Still struggling to settle in as an immigrant head of the household, I could not conform to the beckoning of Waldo and his God. How could I perfectly submit to God’s calling? I resisted, yelling to God: “There are still many things to sort out; my daughters keep begging to get a pet; they do not want a move; they are in their teens; you know teens—they are emotionally unpredictable, and intellectually nonnegotiable; how about my wife? She’s been moving around with me for the last decade; she also wants to ‘calm down.’ When on earth can I graduate from such instability?”
Thanks to God’s unyielding invitation though Waldo’s mouthpiece, I finally submitted to God’s invitation to AMBS and applied to the MDiv with a concentration on mission and evangelism.

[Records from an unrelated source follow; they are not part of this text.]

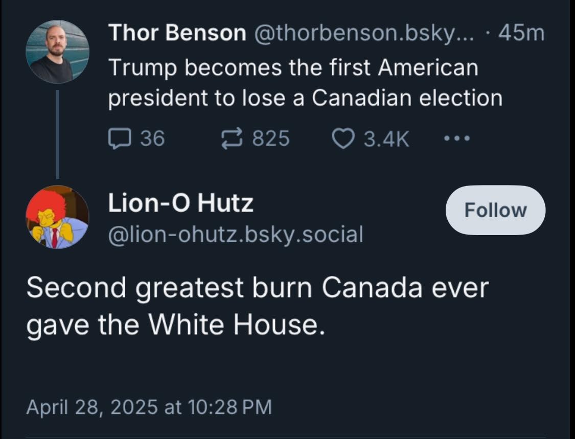The width and height of the screenshot is (575, 439).
Task: Click the 825 reposts count
Action: (x=270, y=138)
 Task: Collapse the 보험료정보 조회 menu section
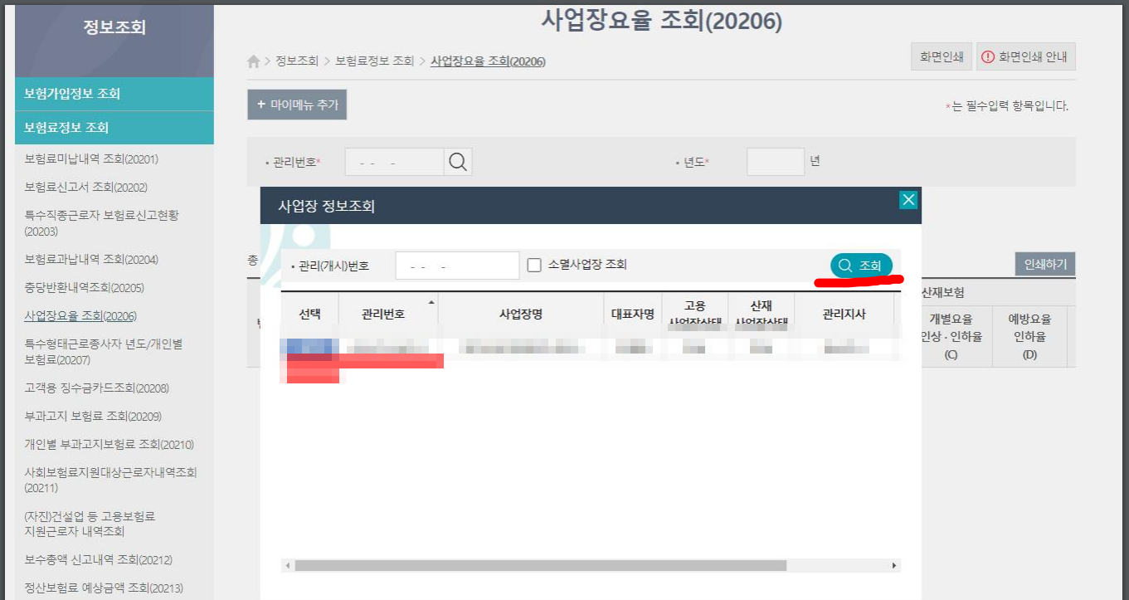point(114,128)
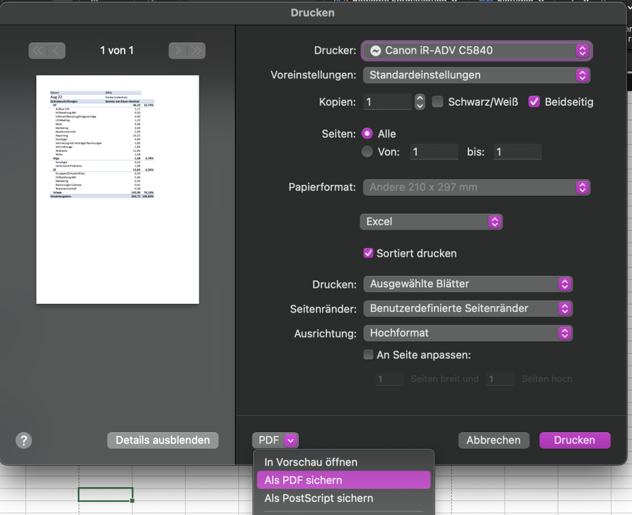This screenshot has height=515, width=632.
Task: Select the Von page range radio button
Action: [x=367, y=151]
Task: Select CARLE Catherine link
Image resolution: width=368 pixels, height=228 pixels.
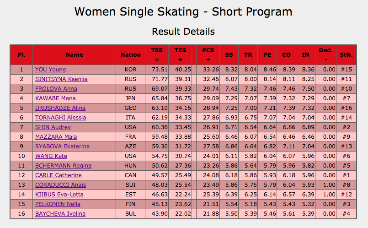Action: click(x=58, y=175)
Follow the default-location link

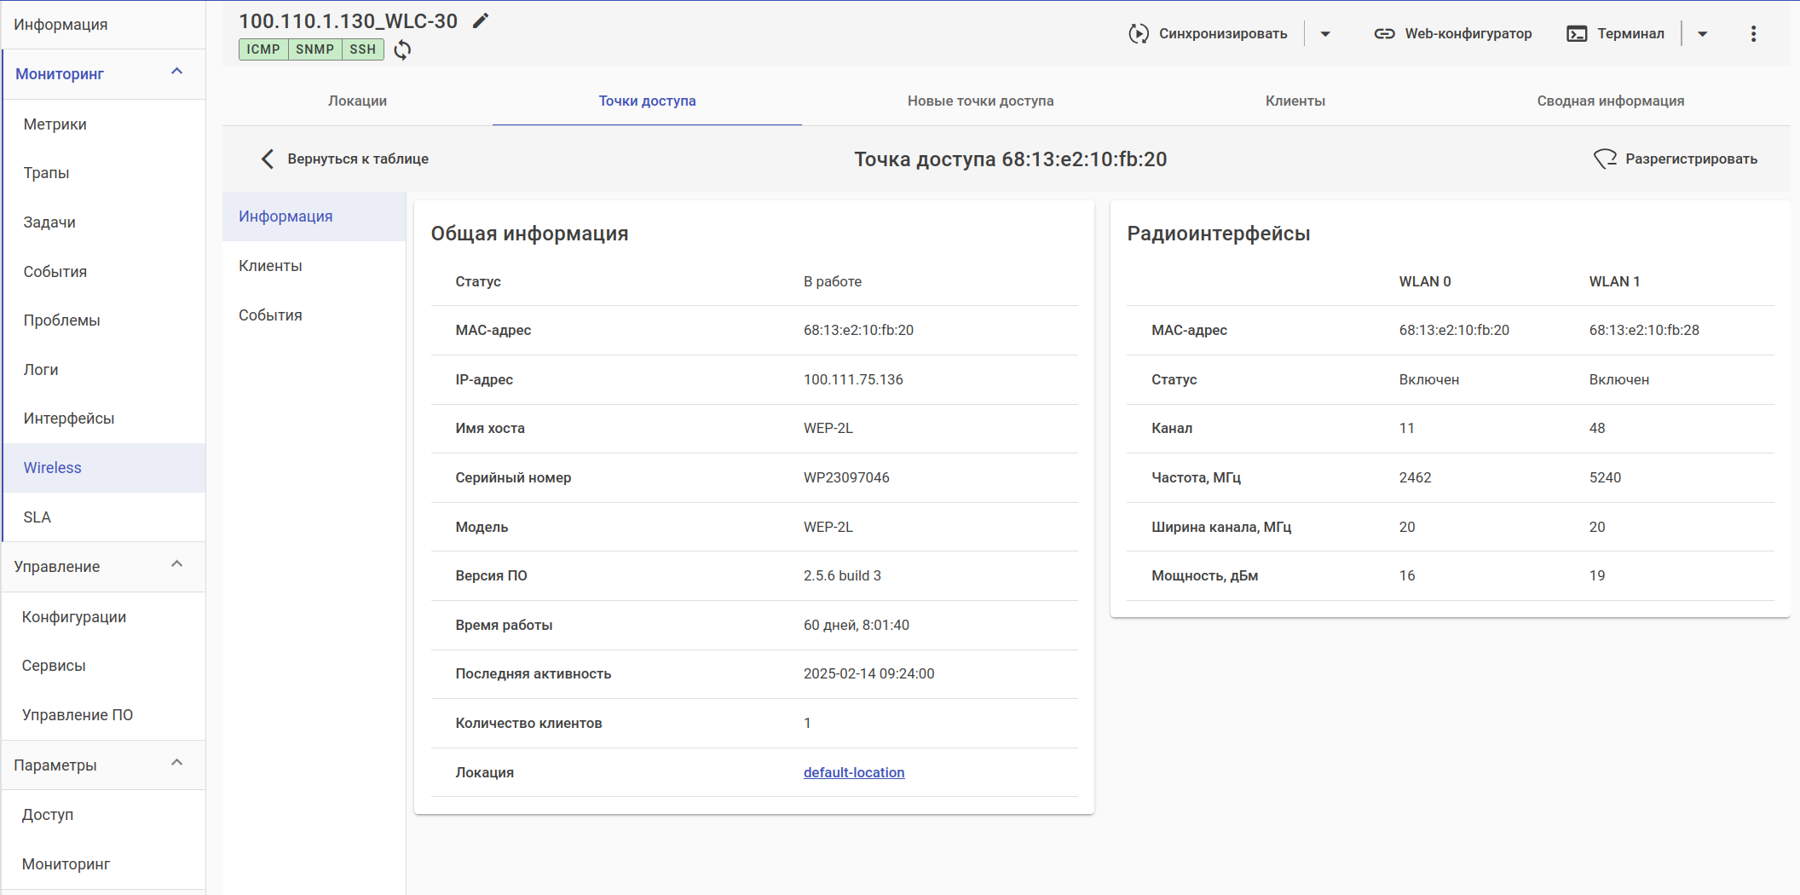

But there were still unclear and unsolved problems; how could I support my tuition and living expenses? It is a typical Korean male’s face saving to not officially ask for help from others. By virtue of AMBS’s counselor’s guidance and encouragement (Thanks to Waldo’s son, Jonathan, a chip off the old block), I was able to apply to several parties to support my study: MC Canada, AMBS, Emmanuel, and my non-profit organization which I founded and have worked with ever since. Thanks to other parties’ collaborative efforts to support my study, I am now at Apt. 171, on campus, facing a beautiful berry tree. Throughout the whole process of counseling, application and admission, I was able to witness how God is steadfastly working on me through people who I do know or do not know of. I now marvel what this simple truth means; “In his heart a man plans his course, but the Lord determines his steps (Prov. 16:9).”
Joon Hyoung Park, originally from South Korea, studied in Boston, Mass., and lived in British Columbia before coming to AMBS. Shim Beack, his wife, is also studying at AMBS.